Para mí, ese lugar era mi infierno particular y virtual.

Helpful Helpdesk recibía millones de llamadas al día, de todo el mundo. Veinticuatro horas al día, siete días a la semana, trescientos sesenta y cinco días al año. Un cretino indignado y torpe tras otro. No había tiempo libre entre llamadas, porque la lista de espera era siempre de varios centenares de inútiles, todos ellos dispuestos a esperar durante horas para que un técnico les llevara de la manita a resolver su problema. ¿Para qué molestarse en buscar la solución online? ¿Para qué intentar resolverlo tú mismo, cuando podías pagar a alguien para que pensara por ti?

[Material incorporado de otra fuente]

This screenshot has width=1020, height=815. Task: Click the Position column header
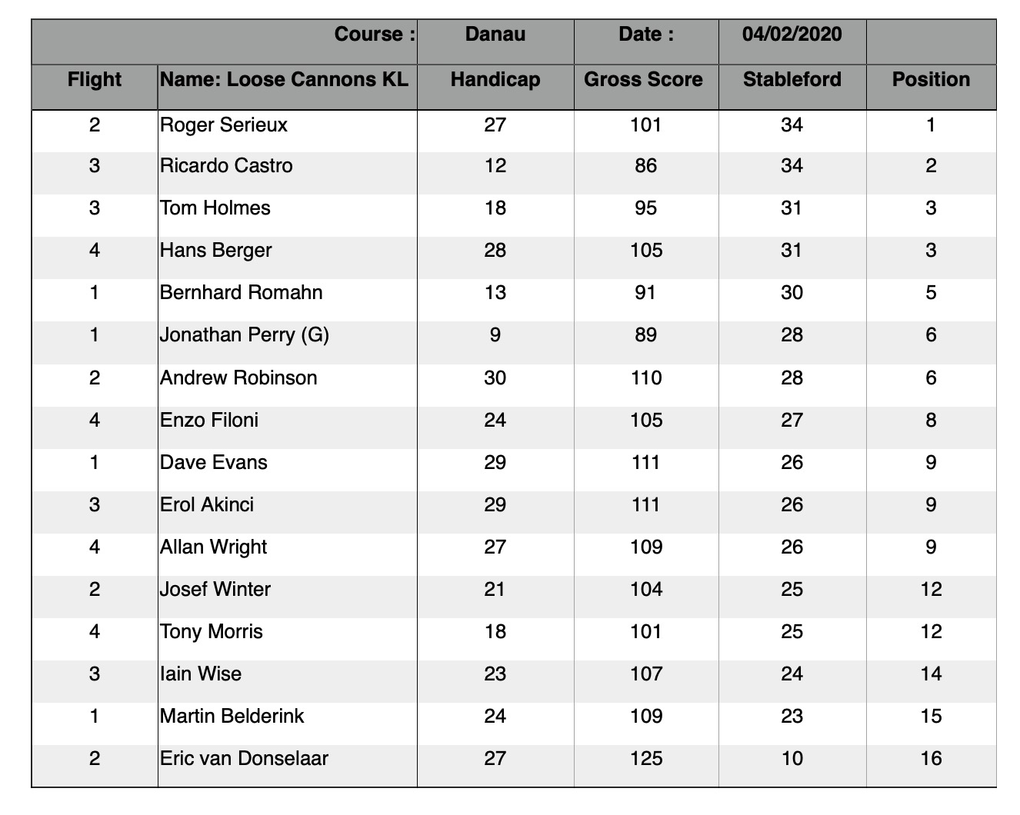[931, 80]
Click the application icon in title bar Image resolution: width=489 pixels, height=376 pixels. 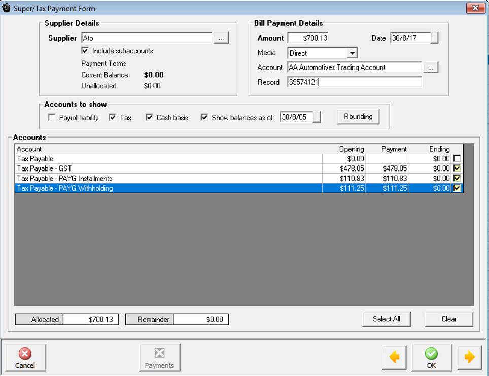(x=6, y=8)
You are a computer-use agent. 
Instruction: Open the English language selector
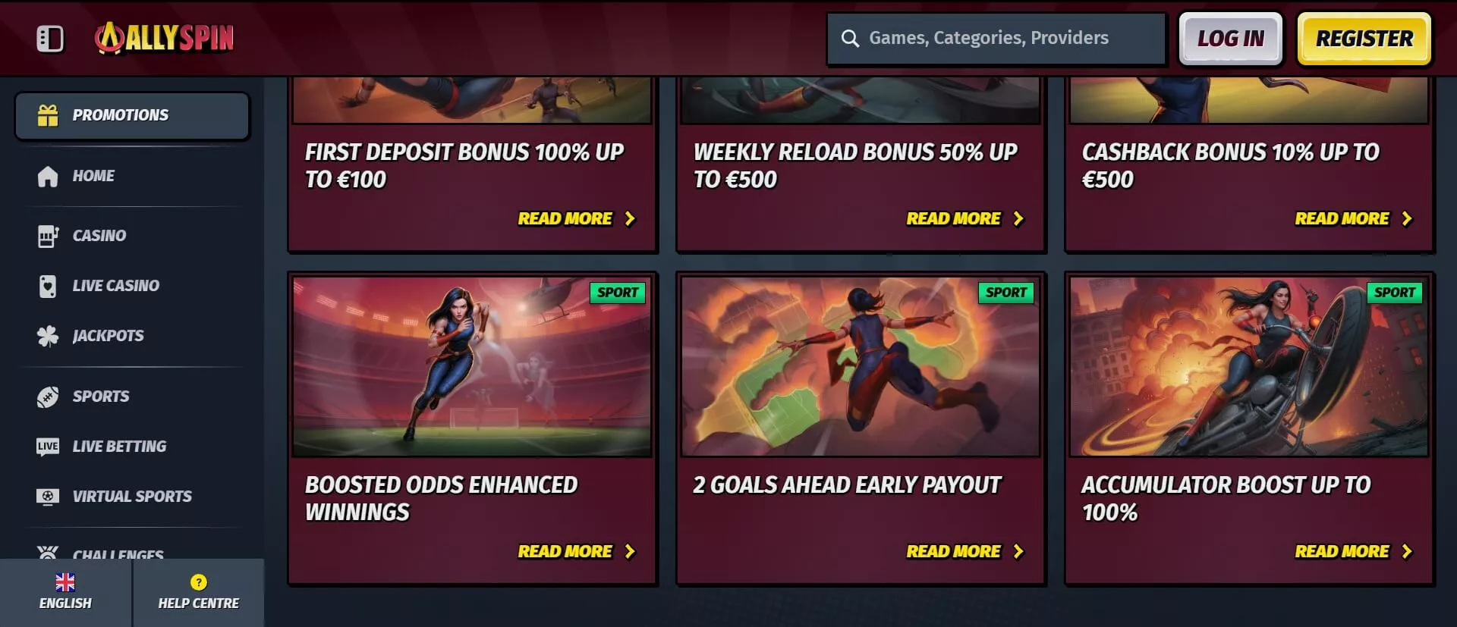coord(66,593)
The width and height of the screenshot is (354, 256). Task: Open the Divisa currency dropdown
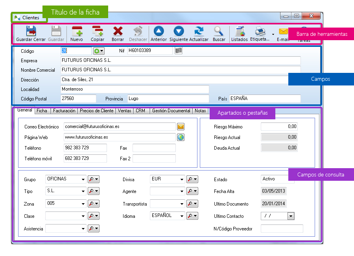click(181, 179)
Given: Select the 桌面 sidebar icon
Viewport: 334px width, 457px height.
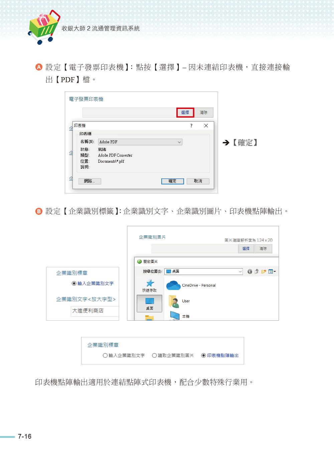Looking at the screenshot, I should coord(150,303).
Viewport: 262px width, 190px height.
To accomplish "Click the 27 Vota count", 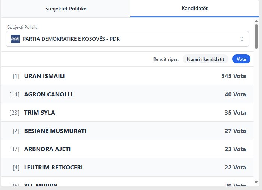I will click(x=235, y=131).
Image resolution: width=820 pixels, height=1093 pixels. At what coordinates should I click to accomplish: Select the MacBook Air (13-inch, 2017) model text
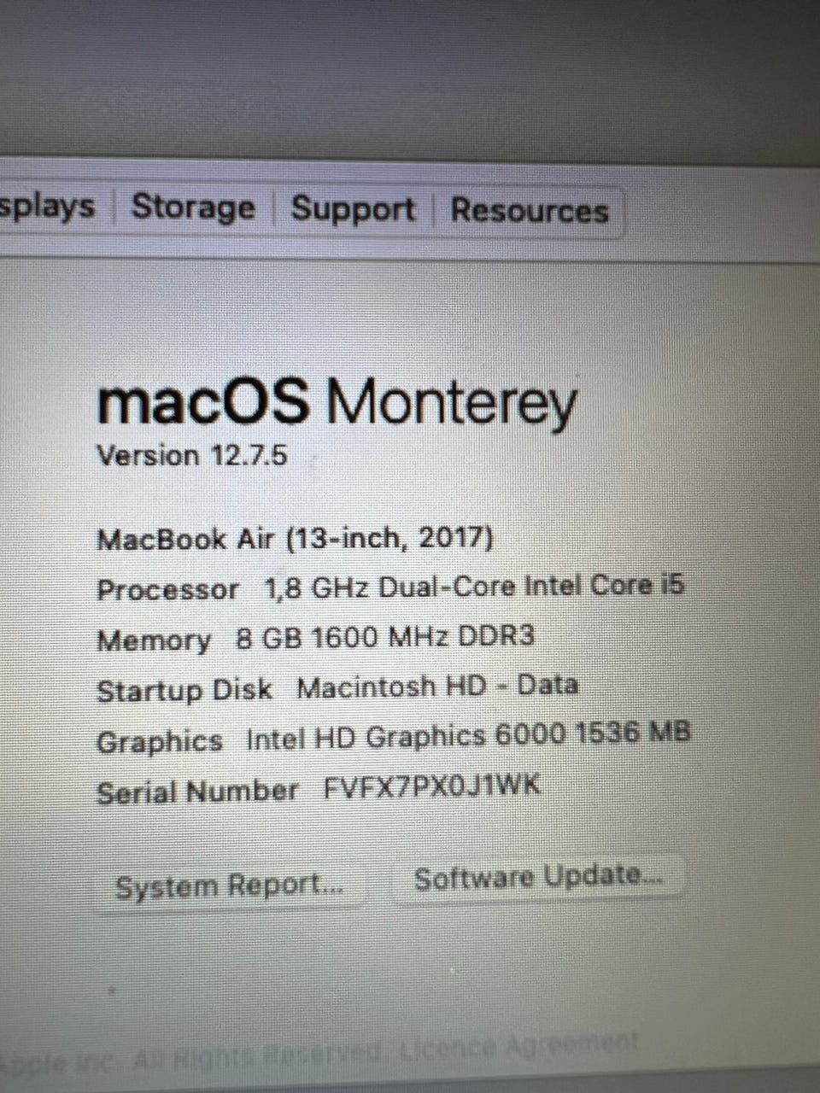[295, 539]
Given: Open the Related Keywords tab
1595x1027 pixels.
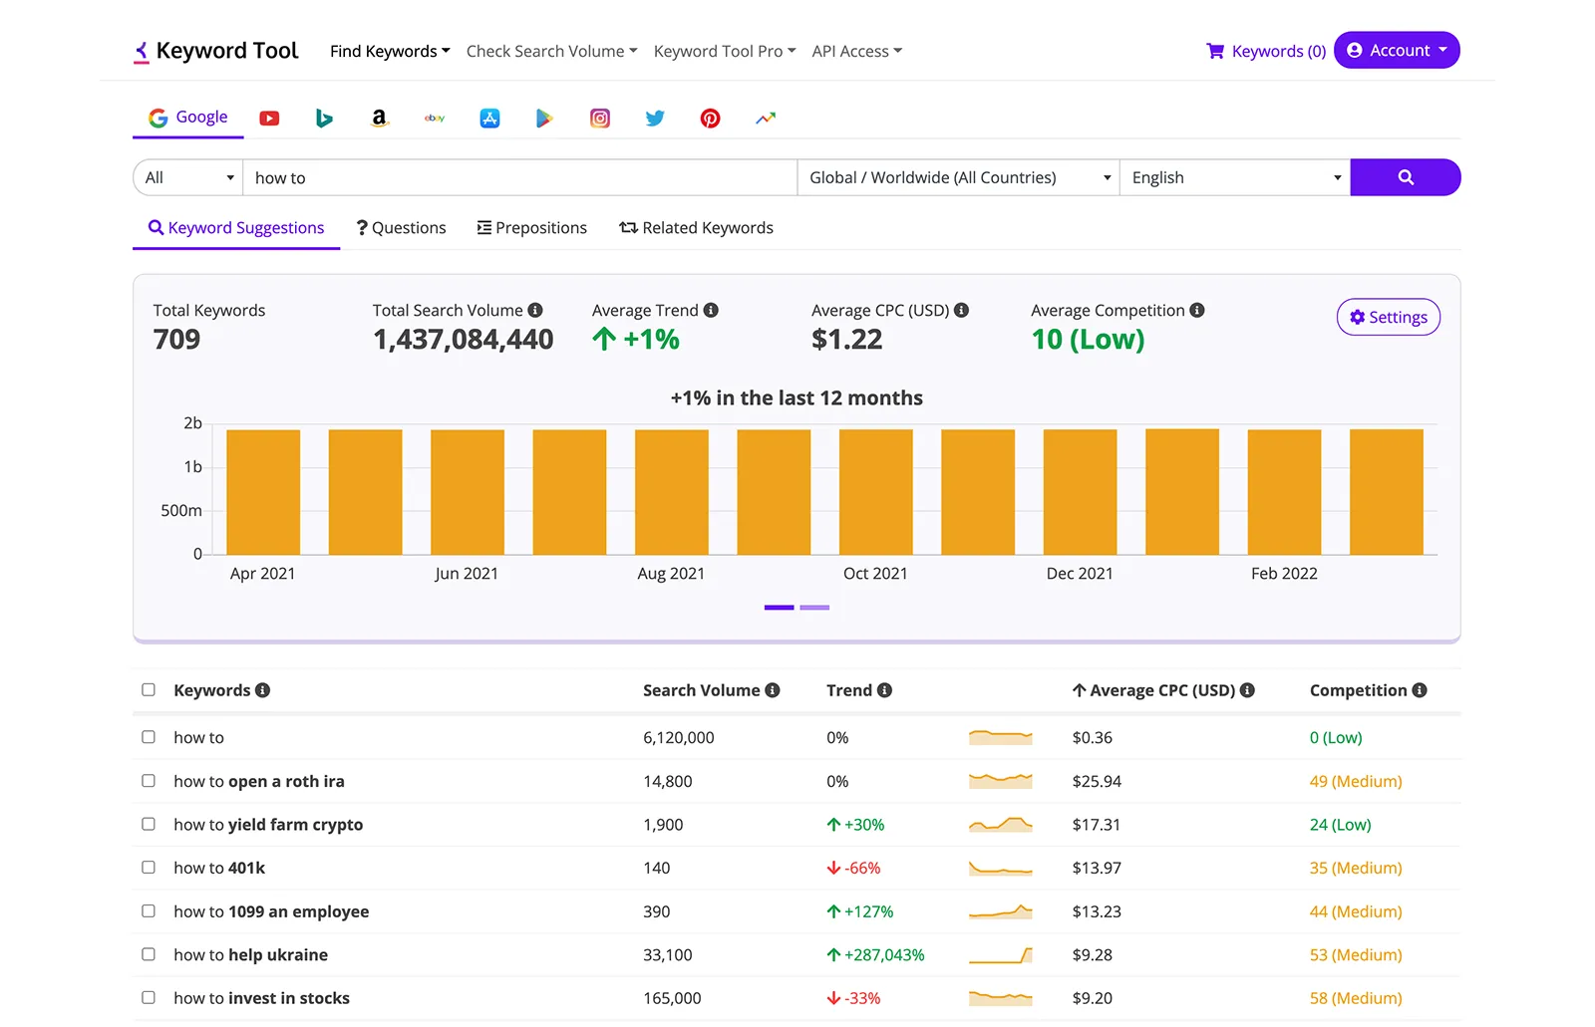Looking at the screenshot, I should click(696, 228).
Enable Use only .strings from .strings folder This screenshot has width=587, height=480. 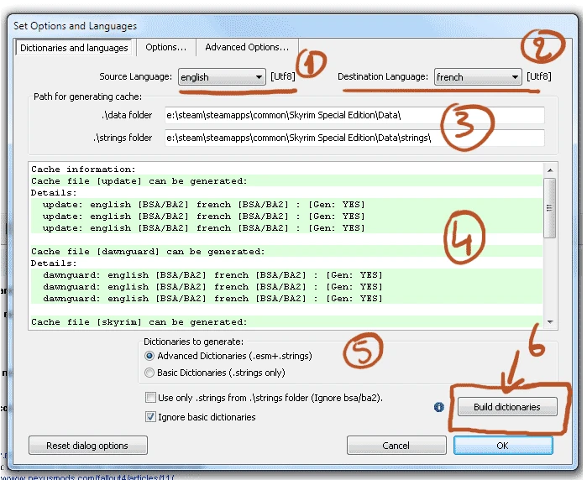pyautogui.click(x=150, y=398)
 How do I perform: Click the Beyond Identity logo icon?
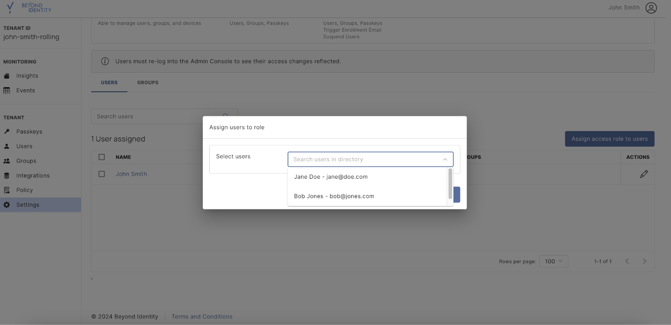pyautogui.click(x=10, y=8)
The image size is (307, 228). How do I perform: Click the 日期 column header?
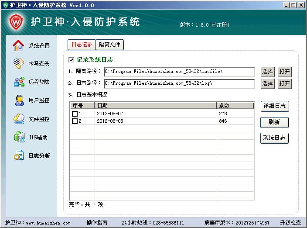(156, 106)
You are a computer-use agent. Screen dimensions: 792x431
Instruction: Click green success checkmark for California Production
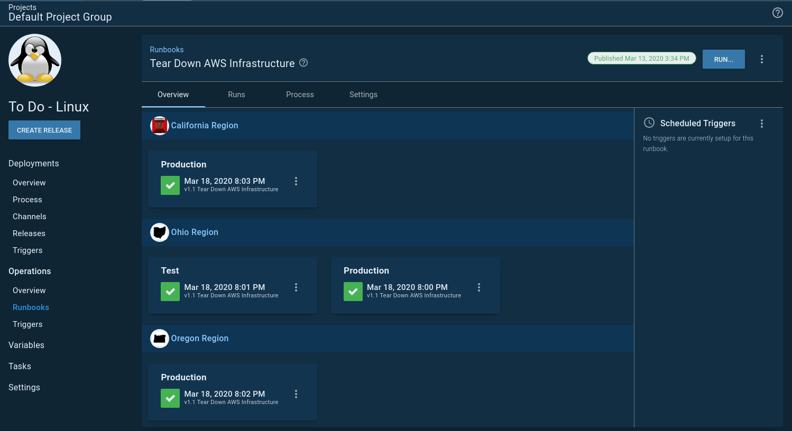point(170,185)
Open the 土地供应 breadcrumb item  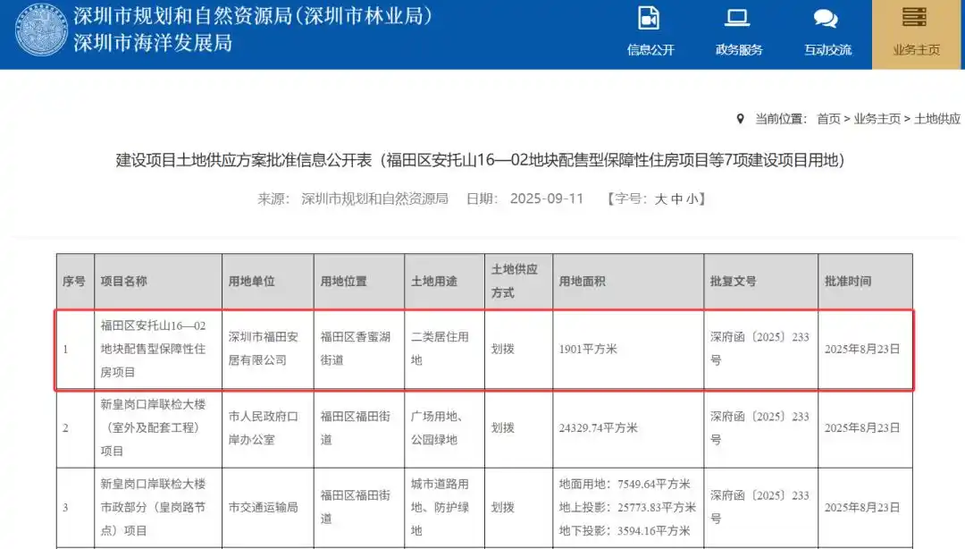(x=937, y=117)
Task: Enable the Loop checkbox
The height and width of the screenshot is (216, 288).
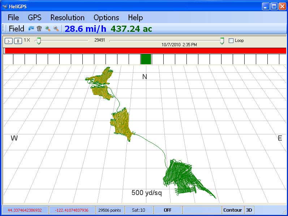Action: point(231,41)
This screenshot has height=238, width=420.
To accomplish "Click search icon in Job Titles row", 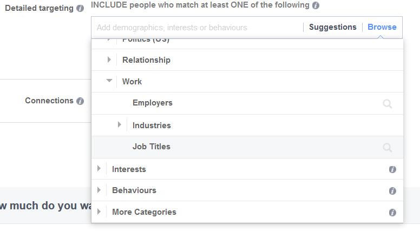I will click(387, 147).
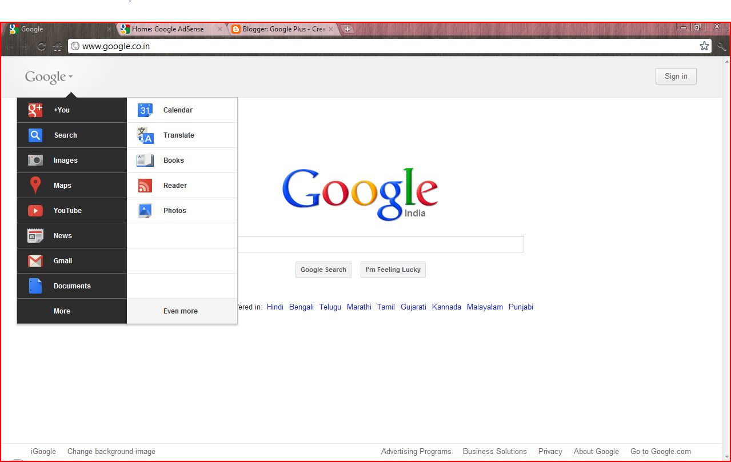The image size is (731, 462).
Task: Expand the More menu option
Action: [x=61, y=311]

Como de costumbre, mi turno de diez horas se me hizo eterno. Los avatares de Helpdesk no estaban autorizados a abandonar sus cubículos, pero yo había encontrado otros modos de pasar el rato. La cuenta de mi trabajo estaba configurada con limitaciones, para que no pudiera consultar páginas externas, pero yo había manipulado mi visor y podía escuchar música o ver las películas que almacenaba en el disco duro mientras atendía las llamadas.

Cuando, finalmente, concluyó mi jornada laboral y me desconecté del trabajo, no esperé ni un segundo para entrar en mi cuenta de Oasis. Descubrí que tenía cientos de e-mails sin abrir y, por lo que pude leer en las casillas de «asunto», supe lo que había ocurrido.

Art3mis había encontrado la Llave de Jade.